Format the entries from the line containing "Open the Klen-78 author name heading" to the line containing "[x=490, y=232]" as a Markdown table with the columns Nr and Line, numbering the rows and omitting blank lines.

- - - -

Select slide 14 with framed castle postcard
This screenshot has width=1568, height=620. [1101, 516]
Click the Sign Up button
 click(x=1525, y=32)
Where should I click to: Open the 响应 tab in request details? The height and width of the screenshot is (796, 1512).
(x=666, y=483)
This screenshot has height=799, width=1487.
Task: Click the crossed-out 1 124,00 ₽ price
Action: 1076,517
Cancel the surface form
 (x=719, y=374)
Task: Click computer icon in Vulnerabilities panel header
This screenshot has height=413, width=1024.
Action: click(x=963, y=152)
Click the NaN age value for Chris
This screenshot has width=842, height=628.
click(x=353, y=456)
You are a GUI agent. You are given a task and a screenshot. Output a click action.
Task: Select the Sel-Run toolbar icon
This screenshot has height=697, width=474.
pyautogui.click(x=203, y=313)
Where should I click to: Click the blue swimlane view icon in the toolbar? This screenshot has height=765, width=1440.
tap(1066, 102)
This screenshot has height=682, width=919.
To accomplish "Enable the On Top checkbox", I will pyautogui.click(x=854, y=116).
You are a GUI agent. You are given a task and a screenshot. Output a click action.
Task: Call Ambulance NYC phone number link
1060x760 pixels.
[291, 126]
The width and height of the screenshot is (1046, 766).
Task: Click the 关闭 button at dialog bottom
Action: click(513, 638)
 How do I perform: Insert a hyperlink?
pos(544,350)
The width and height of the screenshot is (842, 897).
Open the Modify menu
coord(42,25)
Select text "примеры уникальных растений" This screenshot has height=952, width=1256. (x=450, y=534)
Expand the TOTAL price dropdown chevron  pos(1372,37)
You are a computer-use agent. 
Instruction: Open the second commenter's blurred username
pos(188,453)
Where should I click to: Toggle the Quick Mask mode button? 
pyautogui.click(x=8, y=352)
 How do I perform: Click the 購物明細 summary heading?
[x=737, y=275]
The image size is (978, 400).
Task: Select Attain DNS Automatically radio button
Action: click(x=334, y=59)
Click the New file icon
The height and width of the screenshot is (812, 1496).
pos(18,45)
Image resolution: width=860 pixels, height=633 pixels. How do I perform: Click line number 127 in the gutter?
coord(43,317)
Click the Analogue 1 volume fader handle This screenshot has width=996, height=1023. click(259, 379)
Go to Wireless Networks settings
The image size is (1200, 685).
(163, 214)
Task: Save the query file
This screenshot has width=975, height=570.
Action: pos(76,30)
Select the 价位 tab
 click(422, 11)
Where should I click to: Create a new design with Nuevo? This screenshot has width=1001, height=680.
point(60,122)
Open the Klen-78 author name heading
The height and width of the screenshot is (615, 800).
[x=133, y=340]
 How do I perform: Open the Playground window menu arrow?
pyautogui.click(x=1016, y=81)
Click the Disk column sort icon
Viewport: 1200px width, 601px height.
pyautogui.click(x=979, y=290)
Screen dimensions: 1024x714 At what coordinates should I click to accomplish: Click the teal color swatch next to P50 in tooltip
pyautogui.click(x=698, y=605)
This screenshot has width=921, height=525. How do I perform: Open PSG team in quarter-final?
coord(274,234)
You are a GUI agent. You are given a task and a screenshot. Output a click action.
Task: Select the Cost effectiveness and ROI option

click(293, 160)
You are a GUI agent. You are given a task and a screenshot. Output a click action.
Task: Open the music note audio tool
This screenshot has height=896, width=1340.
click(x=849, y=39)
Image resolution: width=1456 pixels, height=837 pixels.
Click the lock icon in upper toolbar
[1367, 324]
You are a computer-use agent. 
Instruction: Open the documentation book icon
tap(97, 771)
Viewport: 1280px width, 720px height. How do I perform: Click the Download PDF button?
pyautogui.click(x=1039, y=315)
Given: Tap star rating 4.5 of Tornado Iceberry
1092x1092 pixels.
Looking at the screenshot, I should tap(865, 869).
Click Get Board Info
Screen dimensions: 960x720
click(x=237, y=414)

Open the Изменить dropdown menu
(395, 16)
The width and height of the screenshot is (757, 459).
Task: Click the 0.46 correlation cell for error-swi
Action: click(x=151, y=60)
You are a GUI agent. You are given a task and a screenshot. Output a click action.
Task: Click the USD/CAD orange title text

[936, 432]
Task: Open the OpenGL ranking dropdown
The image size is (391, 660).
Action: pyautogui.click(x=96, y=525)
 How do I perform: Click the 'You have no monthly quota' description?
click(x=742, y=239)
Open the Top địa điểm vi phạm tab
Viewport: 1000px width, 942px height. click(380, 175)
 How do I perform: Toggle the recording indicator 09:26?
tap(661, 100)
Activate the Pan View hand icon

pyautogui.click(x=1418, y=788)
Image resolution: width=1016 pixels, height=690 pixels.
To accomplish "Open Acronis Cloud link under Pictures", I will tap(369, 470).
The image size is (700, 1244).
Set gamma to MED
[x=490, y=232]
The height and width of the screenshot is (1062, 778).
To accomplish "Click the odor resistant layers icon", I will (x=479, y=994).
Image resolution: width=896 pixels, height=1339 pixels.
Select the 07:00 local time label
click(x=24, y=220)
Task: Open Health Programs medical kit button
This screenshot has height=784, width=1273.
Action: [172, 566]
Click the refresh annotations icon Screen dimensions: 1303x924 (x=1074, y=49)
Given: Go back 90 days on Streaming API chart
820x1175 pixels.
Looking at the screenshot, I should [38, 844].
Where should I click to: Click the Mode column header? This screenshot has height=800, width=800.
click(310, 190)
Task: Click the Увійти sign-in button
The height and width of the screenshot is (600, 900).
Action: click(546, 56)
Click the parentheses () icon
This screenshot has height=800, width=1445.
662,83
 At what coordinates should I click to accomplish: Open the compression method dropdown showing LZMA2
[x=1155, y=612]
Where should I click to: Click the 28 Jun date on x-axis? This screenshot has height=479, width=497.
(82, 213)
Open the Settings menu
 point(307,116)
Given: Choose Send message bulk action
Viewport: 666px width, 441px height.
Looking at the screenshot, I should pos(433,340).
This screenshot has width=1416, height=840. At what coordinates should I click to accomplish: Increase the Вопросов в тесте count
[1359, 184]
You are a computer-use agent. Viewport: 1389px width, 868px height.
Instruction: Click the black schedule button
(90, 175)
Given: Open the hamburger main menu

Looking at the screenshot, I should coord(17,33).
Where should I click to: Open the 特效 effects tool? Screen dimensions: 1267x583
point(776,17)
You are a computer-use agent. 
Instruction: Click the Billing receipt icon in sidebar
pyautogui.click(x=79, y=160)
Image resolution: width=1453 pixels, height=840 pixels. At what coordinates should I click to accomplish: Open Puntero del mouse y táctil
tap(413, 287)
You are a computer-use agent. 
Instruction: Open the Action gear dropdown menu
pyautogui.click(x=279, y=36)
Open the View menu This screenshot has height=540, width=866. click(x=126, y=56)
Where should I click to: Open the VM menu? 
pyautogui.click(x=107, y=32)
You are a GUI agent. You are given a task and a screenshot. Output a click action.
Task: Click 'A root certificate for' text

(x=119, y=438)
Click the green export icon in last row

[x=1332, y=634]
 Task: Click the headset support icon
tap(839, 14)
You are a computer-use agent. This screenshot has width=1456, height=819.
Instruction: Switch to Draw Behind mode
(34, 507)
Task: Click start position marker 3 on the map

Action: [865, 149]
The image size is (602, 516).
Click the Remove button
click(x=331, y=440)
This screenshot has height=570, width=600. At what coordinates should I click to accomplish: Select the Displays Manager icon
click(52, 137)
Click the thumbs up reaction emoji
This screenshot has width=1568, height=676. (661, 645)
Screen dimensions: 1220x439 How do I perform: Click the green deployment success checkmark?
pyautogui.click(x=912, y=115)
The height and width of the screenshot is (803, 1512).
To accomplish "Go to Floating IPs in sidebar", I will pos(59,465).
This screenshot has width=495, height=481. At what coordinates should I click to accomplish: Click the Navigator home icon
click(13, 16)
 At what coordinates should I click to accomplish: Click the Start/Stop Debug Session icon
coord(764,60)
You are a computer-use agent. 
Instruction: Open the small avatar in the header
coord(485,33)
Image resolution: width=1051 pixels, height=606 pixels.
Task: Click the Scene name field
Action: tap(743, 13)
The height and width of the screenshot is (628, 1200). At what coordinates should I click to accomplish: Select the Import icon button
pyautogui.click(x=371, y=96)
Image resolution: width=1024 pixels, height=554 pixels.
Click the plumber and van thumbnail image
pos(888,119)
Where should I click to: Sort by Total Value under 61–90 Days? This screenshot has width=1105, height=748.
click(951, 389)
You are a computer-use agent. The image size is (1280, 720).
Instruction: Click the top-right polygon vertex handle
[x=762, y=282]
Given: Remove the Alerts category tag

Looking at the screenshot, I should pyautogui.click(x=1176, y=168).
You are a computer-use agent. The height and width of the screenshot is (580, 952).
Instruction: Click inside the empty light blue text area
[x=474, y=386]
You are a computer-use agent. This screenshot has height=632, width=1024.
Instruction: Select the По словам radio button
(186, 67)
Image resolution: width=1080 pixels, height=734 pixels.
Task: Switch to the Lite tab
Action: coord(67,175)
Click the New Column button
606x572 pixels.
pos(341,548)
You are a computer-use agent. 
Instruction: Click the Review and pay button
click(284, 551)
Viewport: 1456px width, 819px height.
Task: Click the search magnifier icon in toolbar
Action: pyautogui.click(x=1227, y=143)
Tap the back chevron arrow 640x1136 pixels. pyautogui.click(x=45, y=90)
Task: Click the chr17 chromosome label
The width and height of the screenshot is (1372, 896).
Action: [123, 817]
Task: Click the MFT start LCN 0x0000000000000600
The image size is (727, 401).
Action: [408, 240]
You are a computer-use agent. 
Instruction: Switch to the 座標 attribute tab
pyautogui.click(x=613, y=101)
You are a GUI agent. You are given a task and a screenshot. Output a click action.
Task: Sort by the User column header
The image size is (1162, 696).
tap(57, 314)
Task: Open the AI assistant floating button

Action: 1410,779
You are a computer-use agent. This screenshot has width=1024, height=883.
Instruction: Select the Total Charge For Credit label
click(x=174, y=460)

- - - -

> **Task answer**
| Nr | Line |
|---|---|
| 1 | Open the Klen-78 author name heading |
| 2 | The height and width of the screenshot is (615, 800). |
| 3 | [x=133, y=340] |
| 4 |  How do I perform: Open the Playground window menu arrow? |
| 5 | pyautogui.click(x=1016, y=81) |
| 6 | Click the Disk column sort icon |
| 7 | Viewport: 1200px width, 601px height. |
| 8 | pyautogui.click(x=979, y=290) |
| 9 | Screen dimensions: 1024x714 At what coordinates should I click to accomplish: Click the teal color swatch next to P50 in tooltip |
| 10 | pyautogui.click(x=698, y=605) |
| 11 | This screenshot has width=921, height=525. How do I perform: Open PSG team in quarter-final? |
| 12 | coord(274,234) |
| 13 | You are a GUI agent. You are given a task and a screenshot. Output a click action. |
| 14 | Task: Select the Cost effectiveness and ROI option |
| 15 | click(293, 160) |
| 16 | You are a GUI agent. You are given a task and a screenshot. Output a click action. |
| 17 | Task: Open the music note audio tool |
| 18 | This screenshot has height=896, width=1340. |
| 19 | click(x=849, y=39) |
| 20 | Image resolution: width=1456 pixels, height=837 pixels. |
| 21 | Click the lock icon in upper toolbar |
| 22 | [1367, 324] |
| 23 | You are a computer-use agent.  |
| 24 | Instruction: Open the documentation book icon |
| 25 | tap(97, 771) |
| 26 | Viewport: 1280px width, 720px height. How do I perform: Click the Download PDF button? |
| 27 | pyautogui.click(x=1039, y=315) |
| 28 | Given: Tap star rating 4.5 of Tornado Iceberry |
| 29 | 1092x1092 pixels. |
| 30 | Looking at the screenshot, I should tap(865, 869). |
| 31 | Click Get Board Info |
| 32 | Screen dimensions: 960x720 |
| 33 | click(x=237, y=414) |
| 34 | Open the Изменить dropdown menu |
| 35 | (395, 16) |
| 36 | The width and height of the screenshot is (757, 459). |
| 37 | Task: Click the 0.46 correlation cell for error-swi |
| 38 | Action: click(x=151, y=60) |
| 39 | You are a GUI agent. You are given a task and a screenshot. Output a click action. |
| 40 | Task: Click the USD/CAD orange title text |
| 41 | [936, 432] |
| 42 | Task: Open the OpenGL ranking dropdown |
| 43 | The image size is (391, 660). |
| 44 | Action: pyautogui.click(x=96, y=525) |
| 45 |  How do I perform: Click the 'You have no monthly quota' description? |
| 46 | click(x=742, y=239) |
| 47 | Open the Top địa điểm vi phạm tab |
| 48 | Viewport: 1000px width, 942px height. click(380, 175) |
| 49 |  How do I perform: Toggle the recording indicator 09:26? |
| 50 | tap(661, 100) |
| 51 | Activate the Pan View hand icon |
| 52 | pyautogui.click(x=1418, y=788) |
| 53 | Image resolution: width=1016 pixels, height=690 pixels. |
| 54 | To accomplish "Open Acronis Cloud link under Pictures", I will tap(369, 470). |
| 55 | The image size is (700, 1244). |
| 56 | Set gamma to MED |
| 57 | [x=490, y=232] |